Well, the Comets game was like watching a train wreck...and it was hurting my heart so bad, I left at half time.

I did see Seimone Augustus, and got to wave and say hi to her...that was the highlight of my night.

The Monarchs came out with guns a blazin'...never would have expected that kind of offensive ambush from them. And, of course, the Comets couldn't hit the broad side of a barn. At about the five minute mark in the first quarter, the Monarchs were shooting 82% compared to the Comets 22%.

It was fugggglllly. The only thing I kept saying to myself was that the Comets were not ready to play this game...the coaching staff had not prepared them for this at all...again, not sure how you could have, but some decent effort on defense might have helped.

After the game, Van apparently appologized to every fan who ever bought a ticket to see the team play, and took responsibility for the team not being prepared. Hasn't he done that a couple of times in the last two years????

Face it, the Comets and their fans are stuck with him until he finally, or Miss Betty, or his doctors finally tell him to call it quits, and to stay home and hang with those Grandboys he loves to talk about.

Looking forward to the game tomorrow, because the Comets will hopefully find at least some PRIDE to play for. I don't mind seeing my team get beat by a better team, but I cannot accept the lack of effort and response to the debacle that happened in Toyota Center last night.


----------



## CbobbyB (Feb 16, 2006)

WoW..That's odd for a crazed bball fan [such as yourself] to leave during halftime...

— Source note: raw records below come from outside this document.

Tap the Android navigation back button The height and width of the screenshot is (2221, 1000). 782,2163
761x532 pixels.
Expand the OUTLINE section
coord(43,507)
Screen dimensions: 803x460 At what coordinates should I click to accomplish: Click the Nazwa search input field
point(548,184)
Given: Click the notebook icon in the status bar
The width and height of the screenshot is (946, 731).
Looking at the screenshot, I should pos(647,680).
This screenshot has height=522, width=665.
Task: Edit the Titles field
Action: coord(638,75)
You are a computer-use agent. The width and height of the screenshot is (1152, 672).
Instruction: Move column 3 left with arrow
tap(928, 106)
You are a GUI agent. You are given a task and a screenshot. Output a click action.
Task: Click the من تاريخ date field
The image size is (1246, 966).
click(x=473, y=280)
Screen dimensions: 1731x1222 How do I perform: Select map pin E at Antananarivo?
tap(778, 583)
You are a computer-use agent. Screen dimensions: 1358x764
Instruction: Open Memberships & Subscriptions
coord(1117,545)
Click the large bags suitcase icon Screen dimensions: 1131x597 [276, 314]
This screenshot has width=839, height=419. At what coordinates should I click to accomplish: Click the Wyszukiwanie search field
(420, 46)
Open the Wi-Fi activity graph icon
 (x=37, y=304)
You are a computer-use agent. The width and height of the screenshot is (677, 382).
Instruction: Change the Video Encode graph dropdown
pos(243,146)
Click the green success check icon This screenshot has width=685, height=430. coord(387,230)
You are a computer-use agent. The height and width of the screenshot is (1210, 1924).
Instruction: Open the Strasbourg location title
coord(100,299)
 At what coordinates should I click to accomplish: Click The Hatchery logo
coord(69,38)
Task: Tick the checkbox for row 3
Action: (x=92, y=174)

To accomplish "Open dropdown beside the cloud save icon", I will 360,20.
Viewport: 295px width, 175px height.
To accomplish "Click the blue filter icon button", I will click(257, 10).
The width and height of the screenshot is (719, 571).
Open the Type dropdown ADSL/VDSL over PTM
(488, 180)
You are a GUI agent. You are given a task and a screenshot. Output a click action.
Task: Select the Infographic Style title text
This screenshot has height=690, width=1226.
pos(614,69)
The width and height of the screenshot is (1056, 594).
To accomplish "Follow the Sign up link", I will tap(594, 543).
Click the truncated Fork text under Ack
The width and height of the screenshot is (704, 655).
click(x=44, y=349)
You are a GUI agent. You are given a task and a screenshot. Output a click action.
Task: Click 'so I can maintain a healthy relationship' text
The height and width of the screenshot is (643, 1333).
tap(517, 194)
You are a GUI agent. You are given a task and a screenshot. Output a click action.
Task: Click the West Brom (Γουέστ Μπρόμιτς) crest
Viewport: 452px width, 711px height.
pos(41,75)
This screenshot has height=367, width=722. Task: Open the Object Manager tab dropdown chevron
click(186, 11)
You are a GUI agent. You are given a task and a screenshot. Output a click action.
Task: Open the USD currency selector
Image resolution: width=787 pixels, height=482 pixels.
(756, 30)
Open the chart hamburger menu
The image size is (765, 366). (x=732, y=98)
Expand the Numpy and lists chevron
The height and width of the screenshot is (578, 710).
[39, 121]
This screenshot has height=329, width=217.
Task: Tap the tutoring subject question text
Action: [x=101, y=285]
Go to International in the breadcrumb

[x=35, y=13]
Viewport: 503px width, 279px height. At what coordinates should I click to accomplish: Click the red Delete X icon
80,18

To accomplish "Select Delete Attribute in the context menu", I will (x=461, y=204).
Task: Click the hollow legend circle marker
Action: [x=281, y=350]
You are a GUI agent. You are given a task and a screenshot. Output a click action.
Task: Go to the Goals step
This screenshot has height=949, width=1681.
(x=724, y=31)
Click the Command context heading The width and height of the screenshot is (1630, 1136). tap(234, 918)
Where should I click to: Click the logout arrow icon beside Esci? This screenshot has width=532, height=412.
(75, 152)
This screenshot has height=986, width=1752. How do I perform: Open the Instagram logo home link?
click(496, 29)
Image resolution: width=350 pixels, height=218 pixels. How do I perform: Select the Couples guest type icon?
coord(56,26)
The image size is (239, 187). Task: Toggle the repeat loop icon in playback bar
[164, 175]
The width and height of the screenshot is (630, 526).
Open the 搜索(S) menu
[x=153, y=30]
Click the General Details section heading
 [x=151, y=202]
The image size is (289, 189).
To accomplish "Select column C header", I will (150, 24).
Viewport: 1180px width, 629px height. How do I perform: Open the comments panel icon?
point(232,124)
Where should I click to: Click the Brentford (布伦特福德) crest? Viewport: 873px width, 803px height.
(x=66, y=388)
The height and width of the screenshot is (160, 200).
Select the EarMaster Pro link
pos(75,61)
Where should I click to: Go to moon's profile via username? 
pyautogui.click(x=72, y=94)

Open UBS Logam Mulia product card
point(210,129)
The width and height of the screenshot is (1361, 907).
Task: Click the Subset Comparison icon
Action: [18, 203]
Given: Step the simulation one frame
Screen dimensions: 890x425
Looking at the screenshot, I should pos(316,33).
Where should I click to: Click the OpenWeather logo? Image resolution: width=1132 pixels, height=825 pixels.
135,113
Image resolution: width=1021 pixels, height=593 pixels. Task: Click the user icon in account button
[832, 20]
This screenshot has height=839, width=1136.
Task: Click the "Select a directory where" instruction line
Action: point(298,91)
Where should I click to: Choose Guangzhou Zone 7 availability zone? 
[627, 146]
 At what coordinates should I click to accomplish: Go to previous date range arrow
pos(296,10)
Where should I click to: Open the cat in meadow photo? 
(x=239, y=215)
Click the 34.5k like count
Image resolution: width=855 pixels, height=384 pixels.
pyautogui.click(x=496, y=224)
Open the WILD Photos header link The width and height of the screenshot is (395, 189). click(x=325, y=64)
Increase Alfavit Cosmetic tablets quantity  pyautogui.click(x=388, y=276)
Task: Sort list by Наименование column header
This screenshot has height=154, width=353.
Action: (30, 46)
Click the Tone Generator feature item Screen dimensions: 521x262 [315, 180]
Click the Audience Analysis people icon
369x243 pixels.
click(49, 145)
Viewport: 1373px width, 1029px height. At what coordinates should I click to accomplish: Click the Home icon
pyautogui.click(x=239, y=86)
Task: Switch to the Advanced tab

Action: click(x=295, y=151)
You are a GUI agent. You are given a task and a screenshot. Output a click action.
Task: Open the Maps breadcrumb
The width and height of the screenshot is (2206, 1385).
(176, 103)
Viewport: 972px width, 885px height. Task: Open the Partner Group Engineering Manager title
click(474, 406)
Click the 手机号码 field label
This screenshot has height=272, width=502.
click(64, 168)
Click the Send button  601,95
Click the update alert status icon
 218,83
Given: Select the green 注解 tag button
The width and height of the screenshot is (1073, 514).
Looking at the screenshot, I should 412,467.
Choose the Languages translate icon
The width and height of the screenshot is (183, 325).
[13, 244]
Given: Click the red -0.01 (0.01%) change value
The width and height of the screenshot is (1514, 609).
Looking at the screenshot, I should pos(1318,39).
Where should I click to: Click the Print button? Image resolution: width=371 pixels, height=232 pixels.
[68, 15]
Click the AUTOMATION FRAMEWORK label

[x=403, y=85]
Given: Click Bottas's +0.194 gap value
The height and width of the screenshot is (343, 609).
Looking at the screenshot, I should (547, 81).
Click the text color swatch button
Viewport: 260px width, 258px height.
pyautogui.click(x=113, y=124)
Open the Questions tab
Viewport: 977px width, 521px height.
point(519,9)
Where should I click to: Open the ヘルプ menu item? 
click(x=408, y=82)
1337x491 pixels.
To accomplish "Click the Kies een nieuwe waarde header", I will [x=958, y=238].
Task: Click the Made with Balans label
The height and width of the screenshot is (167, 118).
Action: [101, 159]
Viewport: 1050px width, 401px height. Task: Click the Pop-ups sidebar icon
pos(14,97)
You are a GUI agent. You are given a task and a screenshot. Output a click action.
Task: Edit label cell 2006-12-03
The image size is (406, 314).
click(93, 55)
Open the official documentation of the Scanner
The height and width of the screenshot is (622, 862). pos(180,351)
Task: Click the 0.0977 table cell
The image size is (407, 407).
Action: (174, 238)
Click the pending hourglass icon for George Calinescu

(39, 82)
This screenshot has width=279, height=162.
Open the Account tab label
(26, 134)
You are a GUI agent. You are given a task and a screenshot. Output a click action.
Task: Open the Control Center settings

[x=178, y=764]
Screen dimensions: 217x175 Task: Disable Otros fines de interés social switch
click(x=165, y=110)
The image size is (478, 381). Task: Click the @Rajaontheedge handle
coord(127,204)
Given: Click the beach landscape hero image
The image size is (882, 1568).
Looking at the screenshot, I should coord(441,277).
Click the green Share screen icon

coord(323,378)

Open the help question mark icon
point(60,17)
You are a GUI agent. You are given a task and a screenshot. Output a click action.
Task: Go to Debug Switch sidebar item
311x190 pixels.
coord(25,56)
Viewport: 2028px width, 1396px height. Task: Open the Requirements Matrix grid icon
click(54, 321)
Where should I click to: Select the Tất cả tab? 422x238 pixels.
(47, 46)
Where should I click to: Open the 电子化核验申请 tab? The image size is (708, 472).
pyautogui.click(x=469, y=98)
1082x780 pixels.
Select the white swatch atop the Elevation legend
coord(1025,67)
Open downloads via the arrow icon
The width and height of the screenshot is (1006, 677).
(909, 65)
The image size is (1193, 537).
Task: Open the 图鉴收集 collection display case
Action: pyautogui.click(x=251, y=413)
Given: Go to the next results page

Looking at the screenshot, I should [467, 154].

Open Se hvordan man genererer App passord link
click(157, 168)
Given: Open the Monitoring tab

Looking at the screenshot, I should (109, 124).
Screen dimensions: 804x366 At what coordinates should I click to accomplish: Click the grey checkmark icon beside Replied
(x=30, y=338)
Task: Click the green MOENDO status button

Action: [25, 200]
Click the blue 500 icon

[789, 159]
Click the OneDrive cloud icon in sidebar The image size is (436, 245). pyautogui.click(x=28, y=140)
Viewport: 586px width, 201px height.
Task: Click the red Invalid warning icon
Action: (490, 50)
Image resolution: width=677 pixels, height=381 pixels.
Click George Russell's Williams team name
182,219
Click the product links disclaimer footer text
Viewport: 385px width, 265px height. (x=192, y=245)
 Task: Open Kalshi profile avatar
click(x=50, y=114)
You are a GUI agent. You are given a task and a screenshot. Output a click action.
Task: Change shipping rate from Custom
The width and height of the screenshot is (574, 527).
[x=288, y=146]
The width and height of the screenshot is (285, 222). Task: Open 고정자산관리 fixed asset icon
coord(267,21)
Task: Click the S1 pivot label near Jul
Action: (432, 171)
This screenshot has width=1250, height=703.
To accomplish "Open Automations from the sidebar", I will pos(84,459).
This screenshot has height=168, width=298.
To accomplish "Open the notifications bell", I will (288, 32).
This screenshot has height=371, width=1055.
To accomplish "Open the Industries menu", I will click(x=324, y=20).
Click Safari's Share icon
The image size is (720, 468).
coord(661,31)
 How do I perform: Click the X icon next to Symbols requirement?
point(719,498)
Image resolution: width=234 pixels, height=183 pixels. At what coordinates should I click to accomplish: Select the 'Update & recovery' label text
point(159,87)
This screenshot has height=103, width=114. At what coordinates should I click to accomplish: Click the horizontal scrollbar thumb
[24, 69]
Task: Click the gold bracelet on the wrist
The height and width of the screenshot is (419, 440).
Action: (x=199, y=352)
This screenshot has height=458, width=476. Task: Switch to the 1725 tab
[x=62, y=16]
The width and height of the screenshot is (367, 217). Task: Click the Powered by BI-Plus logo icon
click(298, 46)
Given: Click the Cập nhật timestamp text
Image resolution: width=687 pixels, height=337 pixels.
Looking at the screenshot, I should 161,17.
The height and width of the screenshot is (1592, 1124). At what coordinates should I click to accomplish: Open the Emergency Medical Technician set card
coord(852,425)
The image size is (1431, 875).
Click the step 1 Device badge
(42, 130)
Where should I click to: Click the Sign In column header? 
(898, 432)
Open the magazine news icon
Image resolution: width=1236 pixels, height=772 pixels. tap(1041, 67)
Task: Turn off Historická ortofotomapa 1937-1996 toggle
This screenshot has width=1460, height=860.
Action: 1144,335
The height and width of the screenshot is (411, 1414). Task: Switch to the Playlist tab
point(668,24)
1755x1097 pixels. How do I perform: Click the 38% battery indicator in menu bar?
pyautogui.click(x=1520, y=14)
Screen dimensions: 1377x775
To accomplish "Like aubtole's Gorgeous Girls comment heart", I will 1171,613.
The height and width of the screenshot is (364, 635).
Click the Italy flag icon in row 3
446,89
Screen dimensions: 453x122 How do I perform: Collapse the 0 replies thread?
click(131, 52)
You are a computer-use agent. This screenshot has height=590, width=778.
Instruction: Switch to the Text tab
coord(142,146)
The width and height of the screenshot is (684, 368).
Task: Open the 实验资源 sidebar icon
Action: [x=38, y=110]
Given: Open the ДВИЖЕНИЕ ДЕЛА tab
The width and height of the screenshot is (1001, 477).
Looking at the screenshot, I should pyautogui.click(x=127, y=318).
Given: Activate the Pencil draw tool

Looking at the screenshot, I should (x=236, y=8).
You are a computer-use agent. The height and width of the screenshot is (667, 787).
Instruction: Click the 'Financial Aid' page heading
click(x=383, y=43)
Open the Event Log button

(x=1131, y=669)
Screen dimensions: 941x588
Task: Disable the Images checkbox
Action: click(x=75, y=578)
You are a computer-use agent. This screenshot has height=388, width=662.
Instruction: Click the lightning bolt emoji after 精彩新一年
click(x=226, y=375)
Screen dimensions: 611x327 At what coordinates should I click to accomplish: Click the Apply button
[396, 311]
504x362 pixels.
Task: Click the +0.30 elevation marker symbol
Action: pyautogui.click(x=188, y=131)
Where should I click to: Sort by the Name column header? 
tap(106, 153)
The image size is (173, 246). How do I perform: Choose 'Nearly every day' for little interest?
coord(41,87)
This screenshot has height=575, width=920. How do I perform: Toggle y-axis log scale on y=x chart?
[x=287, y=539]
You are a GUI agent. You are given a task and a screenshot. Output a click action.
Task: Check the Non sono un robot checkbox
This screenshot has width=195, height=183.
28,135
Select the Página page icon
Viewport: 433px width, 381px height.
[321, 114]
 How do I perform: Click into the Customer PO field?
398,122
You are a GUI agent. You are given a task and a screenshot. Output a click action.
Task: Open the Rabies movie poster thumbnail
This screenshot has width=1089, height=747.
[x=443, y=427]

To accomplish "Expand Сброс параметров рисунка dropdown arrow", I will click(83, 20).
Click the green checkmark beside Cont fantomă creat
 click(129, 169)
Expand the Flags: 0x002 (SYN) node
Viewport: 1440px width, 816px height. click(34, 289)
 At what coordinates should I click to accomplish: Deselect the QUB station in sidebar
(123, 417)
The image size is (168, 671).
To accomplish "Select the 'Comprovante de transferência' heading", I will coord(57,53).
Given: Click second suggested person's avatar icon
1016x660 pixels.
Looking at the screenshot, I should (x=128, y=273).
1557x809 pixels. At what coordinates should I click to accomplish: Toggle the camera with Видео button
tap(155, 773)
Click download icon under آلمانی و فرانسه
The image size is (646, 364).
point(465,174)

This is probaly a sign of the last "testament" for Coach Van.(whatever that means) I'm confident we'll show up 2morrow...After all, we _do_ have 3 legends of bball on our team. [Swoopes, Thompson, and Staley]


----------



## Cometsbiggestfan (May 14, 2003)

The Comets are going to win today because it's my birthday and I can feel it. Let's go!! :banana:


----------



## CbobbyB (Feb 16, 2006)

^Happy Birthday, lol..
45-35 Monarchs lead at Halftime


----------



## CbobbyB (Feb 16, 2006)

OMG!! LoL
"Roneeks Hodges aint got no balls" Coach Van just said that, lol..

looks like were gonna lose this one...


----------



## CbobbyB (Feb 16, 2006)

damn, everything is all screwed up. The Comets and Fever are both gone..LA could be knocked out 2morrow along with Washington...if LA loses, then Sacto could be the fav to come out of the West.


----------



## Cometsbiggestfan (May 14, 2003)

CbobbyB said:


> ^Happy Birthday, lol..
> 45-35 Monarchs lead at Halftime


Thanks. 

LOL! :laugh: So I was wrong. Sue me. :biggrin:


----------



## CbobbyB (Feb 16, 2006)

I guess we were all wrong...I wanted Indiana to win soooo bad...dang it!


----------



## CbobbyB (Feb 16, 2006)

Game 3- Storm vs. Sparks..2morrow

Go Storm!?!


----------



## Cometsbiggestfan (May 14, 2003)

GO L.A.!!!!! :banana:


----------



## CbobbyB (Feb 16, 2006)

oh HELLL no! 
Why would you want the Sparks to win? Do you have something against LJ? 
"GO L.A!" ---girl you cwazzyy.


----------



## CbobbyB (Feb 16, 2006)

34-27 LA leads at the half. (Storm vs. Sparks)


----------



## CbobbyB (Feb 16, 2006)

53-40 LA lead at the end of the 3rdQT


----------



## Cometsbiggestfan (May 14, 2003)

THANK YOU LA!!!! :banana: 

Now, let's go Monarchs! :laugh:


----------



## 4ever_bball_fan (Aug 5, 2004)

My Baby LJ is done... :sigh:  

But, I will get to see her play next month with the Opals...so, that makes me happy. I am sure that both Leslie-Longwood and Thompson will have something special for her then, too.


----------